Here are some behaviors – some avoidable, some not – which we know deplete willpower:

  1. Filtering Distractions – Email, Facebook, Twitter; your office doesn’t believe in doors; your friends keep texting you. Every time you try to ignore or deal with a distraction, your willpower suffers.

Tip: Turn off your technology, close the door (if you have one), buy some noise canceling headphones, alert family/friends/colleagues of your availability. These rituals organize your mind and win your focus.

  1. Resisting Temptation and Impulses – When’s lunch? Is it time for another coffee? Should I organize all of my folders into other folders before I start work? Your brain often wants to do so many things other than the task at hand. Though necessary and healthy, resisting the urges taps your willpower.

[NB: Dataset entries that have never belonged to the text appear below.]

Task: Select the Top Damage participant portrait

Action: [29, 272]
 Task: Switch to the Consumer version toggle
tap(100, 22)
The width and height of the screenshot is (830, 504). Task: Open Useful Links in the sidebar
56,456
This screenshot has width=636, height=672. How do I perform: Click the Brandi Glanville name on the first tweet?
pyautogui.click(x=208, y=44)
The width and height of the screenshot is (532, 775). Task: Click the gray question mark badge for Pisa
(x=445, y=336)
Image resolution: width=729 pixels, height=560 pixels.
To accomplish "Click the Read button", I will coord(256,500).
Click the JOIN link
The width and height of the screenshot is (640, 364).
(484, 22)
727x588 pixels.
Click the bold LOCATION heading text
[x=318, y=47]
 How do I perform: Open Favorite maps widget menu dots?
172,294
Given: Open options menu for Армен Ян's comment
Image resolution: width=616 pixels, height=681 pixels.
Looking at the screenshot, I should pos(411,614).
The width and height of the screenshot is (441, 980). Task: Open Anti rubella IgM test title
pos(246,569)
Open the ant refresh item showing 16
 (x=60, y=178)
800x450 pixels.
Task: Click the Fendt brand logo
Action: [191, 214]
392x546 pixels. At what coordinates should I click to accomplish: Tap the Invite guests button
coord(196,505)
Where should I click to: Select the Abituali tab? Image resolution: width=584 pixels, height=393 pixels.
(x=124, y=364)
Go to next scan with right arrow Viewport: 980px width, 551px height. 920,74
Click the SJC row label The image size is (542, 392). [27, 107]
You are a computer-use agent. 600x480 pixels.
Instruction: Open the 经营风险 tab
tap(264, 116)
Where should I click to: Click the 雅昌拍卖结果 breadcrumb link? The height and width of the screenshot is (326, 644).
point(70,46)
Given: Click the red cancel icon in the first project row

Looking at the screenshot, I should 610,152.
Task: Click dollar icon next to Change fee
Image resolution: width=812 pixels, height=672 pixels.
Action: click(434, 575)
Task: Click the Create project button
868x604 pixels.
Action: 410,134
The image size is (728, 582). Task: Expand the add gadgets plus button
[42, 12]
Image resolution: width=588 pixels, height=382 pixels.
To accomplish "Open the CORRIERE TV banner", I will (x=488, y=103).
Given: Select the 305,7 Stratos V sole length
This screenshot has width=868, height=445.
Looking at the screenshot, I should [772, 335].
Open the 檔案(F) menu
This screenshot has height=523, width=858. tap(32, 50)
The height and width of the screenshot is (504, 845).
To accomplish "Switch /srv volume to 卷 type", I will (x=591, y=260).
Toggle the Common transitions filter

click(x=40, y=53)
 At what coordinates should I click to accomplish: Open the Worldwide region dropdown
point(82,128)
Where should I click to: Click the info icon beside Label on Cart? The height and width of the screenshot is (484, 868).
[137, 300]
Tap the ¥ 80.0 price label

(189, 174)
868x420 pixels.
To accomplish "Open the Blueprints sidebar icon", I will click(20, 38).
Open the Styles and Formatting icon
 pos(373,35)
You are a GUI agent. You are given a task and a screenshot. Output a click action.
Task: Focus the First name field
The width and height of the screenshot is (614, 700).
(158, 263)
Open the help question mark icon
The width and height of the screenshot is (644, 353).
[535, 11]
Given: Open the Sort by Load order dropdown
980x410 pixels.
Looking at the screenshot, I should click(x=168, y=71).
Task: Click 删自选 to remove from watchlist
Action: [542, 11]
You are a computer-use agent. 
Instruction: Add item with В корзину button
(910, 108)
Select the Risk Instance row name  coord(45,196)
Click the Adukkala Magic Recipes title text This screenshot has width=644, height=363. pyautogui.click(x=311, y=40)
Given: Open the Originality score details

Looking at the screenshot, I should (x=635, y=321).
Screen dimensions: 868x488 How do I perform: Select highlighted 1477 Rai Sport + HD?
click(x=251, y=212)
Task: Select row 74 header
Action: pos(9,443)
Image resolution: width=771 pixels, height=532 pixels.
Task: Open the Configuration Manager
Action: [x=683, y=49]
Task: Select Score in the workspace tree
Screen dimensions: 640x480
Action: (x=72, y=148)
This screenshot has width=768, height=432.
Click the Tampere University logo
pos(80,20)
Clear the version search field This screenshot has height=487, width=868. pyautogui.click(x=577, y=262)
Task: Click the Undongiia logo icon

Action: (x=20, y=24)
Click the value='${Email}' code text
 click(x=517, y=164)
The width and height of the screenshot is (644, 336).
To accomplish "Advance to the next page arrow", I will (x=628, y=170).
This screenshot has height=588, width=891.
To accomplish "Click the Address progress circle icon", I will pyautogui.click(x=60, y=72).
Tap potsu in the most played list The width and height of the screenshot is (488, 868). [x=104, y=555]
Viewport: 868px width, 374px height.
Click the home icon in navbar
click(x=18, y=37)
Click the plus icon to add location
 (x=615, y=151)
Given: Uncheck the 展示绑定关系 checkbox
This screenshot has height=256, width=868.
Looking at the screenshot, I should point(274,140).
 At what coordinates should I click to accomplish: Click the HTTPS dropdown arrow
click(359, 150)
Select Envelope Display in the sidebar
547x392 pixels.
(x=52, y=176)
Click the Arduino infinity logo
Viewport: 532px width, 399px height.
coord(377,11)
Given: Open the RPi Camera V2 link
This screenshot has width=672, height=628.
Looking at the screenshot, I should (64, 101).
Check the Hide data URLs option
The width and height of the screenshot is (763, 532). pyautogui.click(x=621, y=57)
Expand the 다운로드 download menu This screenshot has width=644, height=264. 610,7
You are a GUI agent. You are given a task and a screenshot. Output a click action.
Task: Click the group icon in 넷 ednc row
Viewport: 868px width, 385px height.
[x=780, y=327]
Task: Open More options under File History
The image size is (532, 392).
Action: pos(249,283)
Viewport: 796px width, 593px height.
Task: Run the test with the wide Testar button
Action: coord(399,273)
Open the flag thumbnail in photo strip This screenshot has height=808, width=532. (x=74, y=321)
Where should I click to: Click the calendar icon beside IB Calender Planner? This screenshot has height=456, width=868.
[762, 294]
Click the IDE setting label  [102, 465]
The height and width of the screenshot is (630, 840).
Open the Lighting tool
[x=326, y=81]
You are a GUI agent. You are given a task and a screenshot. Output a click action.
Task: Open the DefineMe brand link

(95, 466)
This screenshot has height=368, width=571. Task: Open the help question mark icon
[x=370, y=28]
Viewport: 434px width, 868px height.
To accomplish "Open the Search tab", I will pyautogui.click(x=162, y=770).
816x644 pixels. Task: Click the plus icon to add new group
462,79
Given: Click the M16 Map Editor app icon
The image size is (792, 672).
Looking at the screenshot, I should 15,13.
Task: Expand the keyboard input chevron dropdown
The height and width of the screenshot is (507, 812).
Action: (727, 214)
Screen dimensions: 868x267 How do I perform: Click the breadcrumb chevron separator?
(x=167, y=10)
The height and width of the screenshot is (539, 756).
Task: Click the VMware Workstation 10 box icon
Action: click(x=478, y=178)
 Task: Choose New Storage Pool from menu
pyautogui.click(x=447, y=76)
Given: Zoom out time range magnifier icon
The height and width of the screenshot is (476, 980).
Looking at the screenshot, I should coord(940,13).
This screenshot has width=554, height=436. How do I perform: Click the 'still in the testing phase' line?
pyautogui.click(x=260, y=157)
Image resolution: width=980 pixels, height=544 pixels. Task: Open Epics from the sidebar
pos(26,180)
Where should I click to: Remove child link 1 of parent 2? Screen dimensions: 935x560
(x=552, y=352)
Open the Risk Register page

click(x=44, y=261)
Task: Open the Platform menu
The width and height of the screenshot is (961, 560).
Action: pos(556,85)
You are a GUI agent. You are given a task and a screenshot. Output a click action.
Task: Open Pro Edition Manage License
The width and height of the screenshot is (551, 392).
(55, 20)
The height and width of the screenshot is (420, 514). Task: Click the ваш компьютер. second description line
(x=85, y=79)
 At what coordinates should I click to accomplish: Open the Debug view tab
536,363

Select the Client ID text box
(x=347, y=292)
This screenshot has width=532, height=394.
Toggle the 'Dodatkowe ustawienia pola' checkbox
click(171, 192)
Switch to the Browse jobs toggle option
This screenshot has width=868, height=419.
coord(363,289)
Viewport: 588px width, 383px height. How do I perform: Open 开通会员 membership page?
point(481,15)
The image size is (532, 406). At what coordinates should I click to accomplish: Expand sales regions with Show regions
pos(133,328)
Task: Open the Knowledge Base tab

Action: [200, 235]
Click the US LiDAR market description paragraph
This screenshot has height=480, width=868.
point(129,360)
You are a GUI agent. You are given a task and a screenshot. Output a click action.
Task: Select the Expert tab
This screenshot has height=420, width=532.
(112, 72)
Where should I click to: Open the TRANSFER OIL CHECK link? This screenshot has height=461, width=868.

Tip: Chunk your day by scheduling tasks/projects that require the most concentration in the morning and those that don’t later in the day. Give yourself a scheduled impulse indulgence chunk of time to let loose and give in.

Sidebar: Given that the average person checks their email up to 74x/day and Facebook every two minutes this is becoming imperative in our modern day lives. They will lose their hold on you once you stop checking.

  1. Suppressing Emotion – This isn’t to say you should cry in a business meeting, but if you generally have trouble expressing your emotions you may not have the necessary willpower to complete a task when you sit down to do it.

Tip: When appropriate, let it out! Learn to express yourself; the self-confidence you will gain is critical for all areas of growth. Seek professional help if need be.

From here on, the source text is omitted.